La reliure d’Anaïde vue par Angeline
[Angeline] Tu as aussi relié l’édition d’Absence de témoins, créée collectivement. Cela a-t-il influencé ton processus de travail ?
[Anaïde] Mon processus de travail est resté le même qu’habituellement : j’ai créé une nouvelle structure, dictée par la broderie. Ainsi la structure est aussi le décors. C’est le choix des couleurs qui a été influencé par le travail sur l’édition : il traduit une sensation de bourgeonnement, de floraison en écho à l’enthousiasme de cette création éditoriale collective.
[Angeline] Et le petit format, a-t-il représenté un défi pour toi ?

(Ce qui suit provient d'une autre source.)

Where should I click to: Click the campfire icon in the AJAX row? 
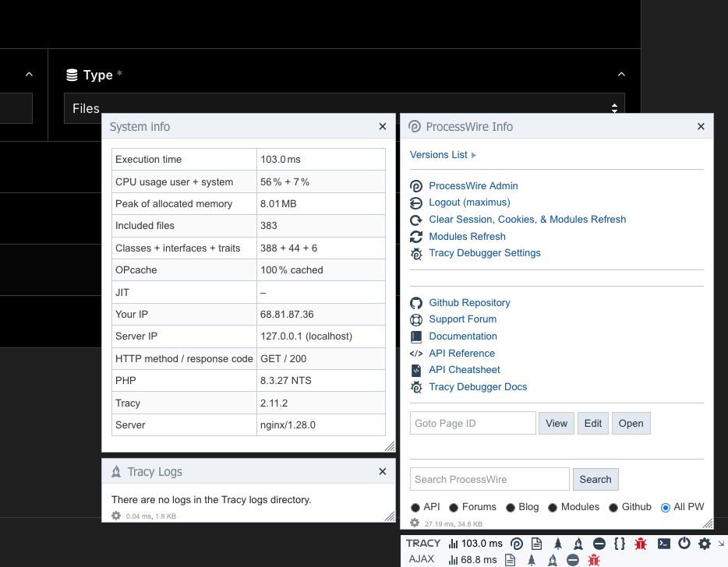pyautogui.click(x=553, y=559)
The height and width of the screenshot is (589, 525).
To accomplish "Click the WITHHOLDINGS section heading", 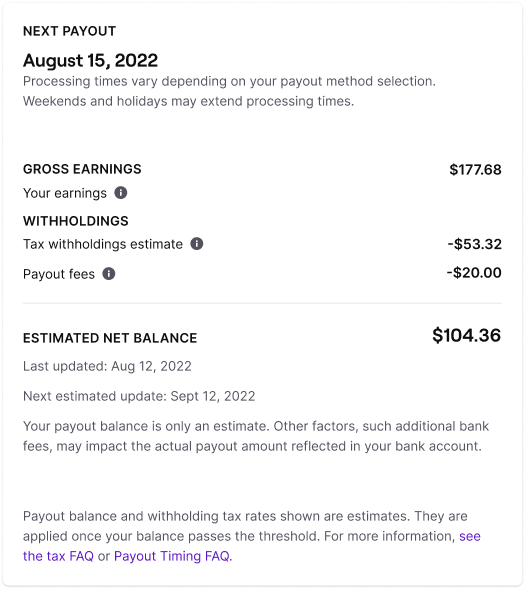I will click(76, 221).
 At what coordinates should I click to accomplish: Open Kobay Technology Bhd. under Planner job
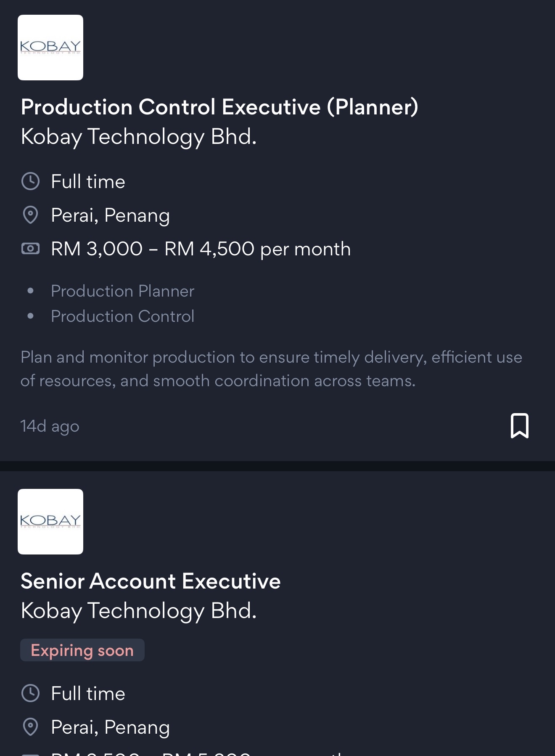[139, 137]
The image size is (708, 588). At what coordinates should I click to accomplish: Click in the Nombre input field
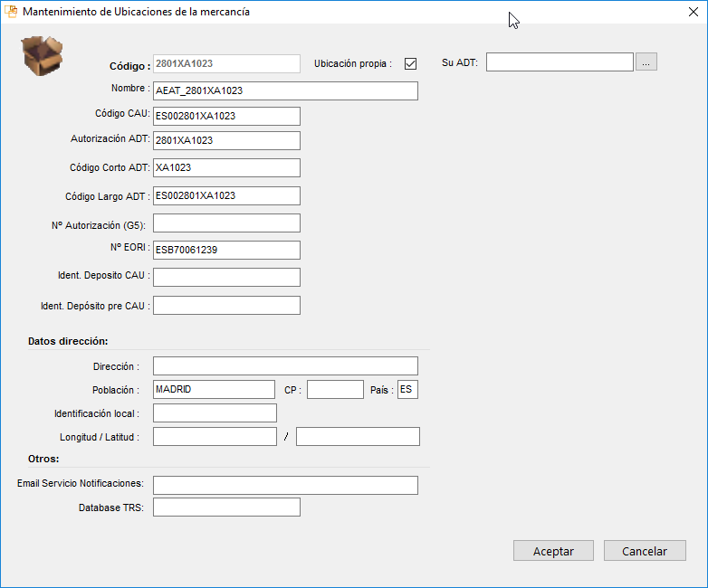tap(285, 90)
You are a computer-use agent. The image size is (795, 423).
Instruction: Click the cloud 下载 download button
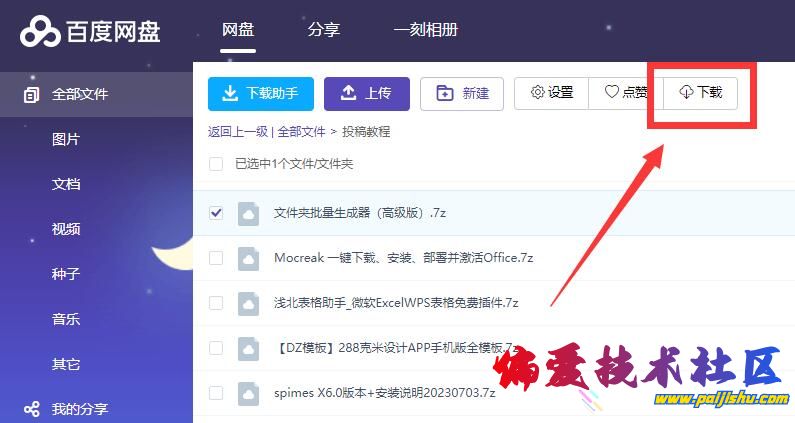(700, 93)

[Anaïde] Non, au contraire ! Il m’a permis de réaliser une envie de longue date : couvrir presque l’entièreté de la couverture de points de broderie à l’image d’un tapis de verdure. Presque entièrement car, malgré l’envie initiale, je n’ai pas fait de “all over” afin de garder une composition dynamique. J’ai aussi pu teindre les fils rosés et rouges moi-même pour obtenir la teinte la plus juste. Les fils verts ont été choisis au feeling, pendant le travail de broderie, pour donner une impression de moirage, de vibration avec la croûte de cuir utilisée comme recouvrement des plats.
[Angeline] Le titrage paraît comme fondu dans cette atmosphère printanière…
[Anaïde] Oui ! Il a fallu anticiper le positionnement des lettres par rapport aux points de chaînettes brodés car la dorure a été réalisée par Geneviève Quarré avant de réaliser le décor brodé.
[Angeline] Peux-tu m’en dire plus sur la structure ?
[Anaïde] Il s’agit d’une reliure à mors ouverts. Chaque fond de cahier est brodé au point de chaînette. Les cahiers sont ensuite assemblés par de fines bandes de papier glissées sous les points brodés. Ces bandes sont fixées sur les plats.